**What is expected**
Please set down the entire listing exactly.

**Data records**
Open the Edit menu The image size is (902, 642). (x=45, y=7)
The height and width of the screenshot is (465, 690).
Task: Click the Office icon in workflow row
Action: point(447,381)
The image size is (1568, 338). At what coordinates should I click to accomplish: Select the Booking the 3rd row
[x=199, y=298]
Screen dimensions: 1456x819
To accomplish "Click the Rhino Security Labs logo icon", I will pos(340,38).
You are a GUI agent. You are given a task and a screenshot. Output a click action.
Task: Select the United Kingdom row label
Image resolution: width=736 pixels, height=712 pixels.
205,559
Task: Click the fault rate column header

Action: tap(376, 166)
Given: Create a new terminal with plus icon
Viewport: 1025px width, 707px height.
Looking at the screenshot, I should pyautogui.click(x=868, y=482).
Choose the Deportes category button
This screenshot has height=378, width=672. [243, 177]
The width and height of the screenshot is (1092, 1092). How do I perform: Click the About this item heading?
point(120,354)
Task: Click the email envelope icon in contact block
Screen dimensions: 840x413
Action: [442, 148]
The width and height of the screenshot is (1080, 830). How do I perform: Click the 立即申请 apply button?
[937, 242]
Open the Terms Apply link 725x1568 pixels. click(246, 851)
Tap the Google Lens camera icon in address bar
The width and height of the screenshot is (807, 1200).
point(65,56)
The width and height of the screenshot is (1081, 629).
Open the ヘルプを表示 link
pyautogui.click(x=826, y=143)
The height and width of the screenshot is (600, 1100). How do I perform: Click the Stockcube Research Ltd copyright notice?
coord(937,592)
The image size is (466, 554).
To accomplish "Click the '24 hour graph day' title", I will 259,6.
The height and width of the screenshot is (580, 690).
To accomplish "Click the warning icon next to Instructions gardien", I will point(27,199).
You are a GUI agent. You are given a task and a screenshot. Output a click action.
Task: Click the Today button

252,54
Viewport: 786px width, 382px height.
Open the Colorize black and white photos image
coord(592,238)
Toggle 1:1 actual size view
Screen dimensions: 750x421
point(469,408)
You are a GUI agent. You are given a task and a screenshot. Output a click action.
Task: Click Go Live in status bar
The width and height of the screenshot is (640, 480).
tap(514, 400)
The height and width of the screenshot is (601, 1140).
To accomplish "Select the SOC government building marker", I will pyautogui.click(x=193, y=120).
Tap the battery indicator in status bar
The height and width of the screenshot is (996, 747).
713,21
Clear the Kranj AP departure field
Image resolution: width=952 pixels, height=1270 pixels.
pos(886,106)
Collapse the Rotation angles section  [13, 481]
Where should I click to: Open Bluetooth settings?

**Task output**
Open the Edit menu The image size is (902, 642). (x=45, y=7)
The height and width of the screenshot is (465, 690).
Task: Click the Office icon in workflow row
Action: point(447,381)
The image size is (1568, 338). At what coordinates should I click to accomplish: Select the Booking the 3rd row
[x=199, y=298]
Screen dimensions: 1456x819
To accomplish "Click the Rhino Security Labs logo icon", I will pos(340,38).
You are a GUI agent. You are given a task and a screenshot. Output a click action.
Task: Select the United Kingdom row label
Image resolution: width=736 pixels, height=712 pixels.
205,559
Task: Click the fault rate column header

Action: tap(376, 166)
Given: Create a new terminal with plus icon
Viewport: 1025px width, 707px height.
Looking at the screenshot, I should pyautogui.click(x=868, y=482).
Choose the Deportes category button
This screenshot has height=378, width=672. [243, 177]
The width and height of the screenshot is (1092, 1092). How do I perform: Click the About this item heading?
point(120,354)
Task: Click the email envelope icon in contact block
Screen dimensions: 840x413
Action: [442, 148]
The width and height of the screenshot is (1080, 830). How do I perform: Click the 立即申请 apply button?
[937, 242]
Open the Terms Apply link 725x1568 pixels. click(246, 851)
Tap the Google Lens camera icon in address bar
The width and height of the screenshot is (807, 1200).
point(65,56)
The width and height of the screenshot is (1081, 629).
Open the ヘルプを表示 link
pyautogui.click(x=826, y=143)
The height and width of the screenshot is (600, 1100). How do I perform: Click the Stockcube Research Ltd copyright notice?
coord(937,592)
The image size is (466, 554).
To accomplish "Click the '24 hour graph day' title", I will 259,6.
The height and width of the screenshot is (580, 690).
To accomplish "Click the warning icon next to Instructions gardien", I will point(27,199).
You are a GUI agent. You are given a task and a screenshot. Output a click action.
Task: Click the Today button

252,54
Viewport: 786px width, 382px height.
Open the Colorize black and white photos image
coord(592,238)
Toggle 1:1 actual size view
Screen dimensions: 750x421
point(469,408)
You are a GUI agent. You are given a task and a screenshot. Output a click action.
Task: Click Go Live in status bar
The width and height of the screenshot is (640, 480).
tap(514, 400)
The height and width of the screenshot is (601, 1140).
To accomplish "Select the SOC government building marker", I will pyautogui.click(x=193, y=120).
Tap the battery indicator in status bar
The height and width of the screenshot is (996, 747).
713,21
Clear the Kranj AP departure field
Image resolution: width=952 pixels, height=1270 pixels.
pos(886,106)
Collapse the Rotation angles section  [13, 481]
Where should I click to: Open Bluetooth settings?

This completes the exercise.